Quality Operations Specialist (Aseptic)

Elanco•Winslow, ME

About The Position

The Quality Operations Specialist (Aseptic) provides critical oversight and direct contributions to Sterility Assurance/Contamination Control Strategy deliverables within the Biotech network, ensuring manufacturing operations meet global procedures, GMP, regulatory expectations, and industry best practices. Acting as a subject matter expert, this role involves cross-functional collaboration with production, QC, and TS/MS teams.
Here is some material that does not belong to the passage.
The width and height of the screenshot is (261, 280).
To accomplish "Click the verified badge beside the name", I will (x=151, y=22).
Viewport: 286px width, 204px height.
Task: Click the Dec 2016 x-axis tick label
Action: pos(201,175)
The primary goal is to improve site Sterility Assurance programs, including aseptic training/qualification, Aseptic Process Simulation (APS), and Environmental Monitoring (EM).

Requirements

B.S.in engineering, microbiology/biology, or equivalent discipline.
Minimum 5 years experience working in a regulated USDA and/or US/EU GMP manufacturing environment
Familiarity with applicable Global Regulatory, Quality and ISO standards such as FDA (Food and Drug Administration), EU (European Union) GMP, USDA (United States Department of Agriculture), and CFIA (Canadian Food Inspection Agency)

Nice To Haves

Experience with parenteral, biological, or vaccine manufacturing operations, environmental monitoring, aseptic processing, and sterile gowning.
Experience with sterile manufacturing risk assessments and remediations implementation.
Lean manufacturing and six sigma experience.
Proven organization and time management skills to meet time sensitive deadlines, attention to detail, and collaboration in a team-based environment are essential.
Ability to work in a fast-paced and dynamic environment with changing priorities, and flexibility to support multiple projects simultaneously.

Responsibilities

Provide technical and SME input for various programs including Process, Aseptic, Cleaning Validation, and Contamination Control Strategy, while maintaining lifecycle documentation.
Collaborate with area owners and suppliers to finalize validation/qualification requirements for facilities, processes, equipment, and systems, ensuring adherence to all relevant policies and regulations.
Author and develop Elanco Functional Procedures (EFPs) for Contamination Control, sterile/aseptic processes, cleaning, and disinfection validation plans.
Assist in troubleshooting, performing gap/risk assessments, providing support for regulatory inspections, and conducting necessary training.
Provide oversight during the execution of (re)validation/qualification activities for manufacturing, aseptic processing, media fills, media holds, and sterilization cycles, and support corrective actions including RCI and CAPA.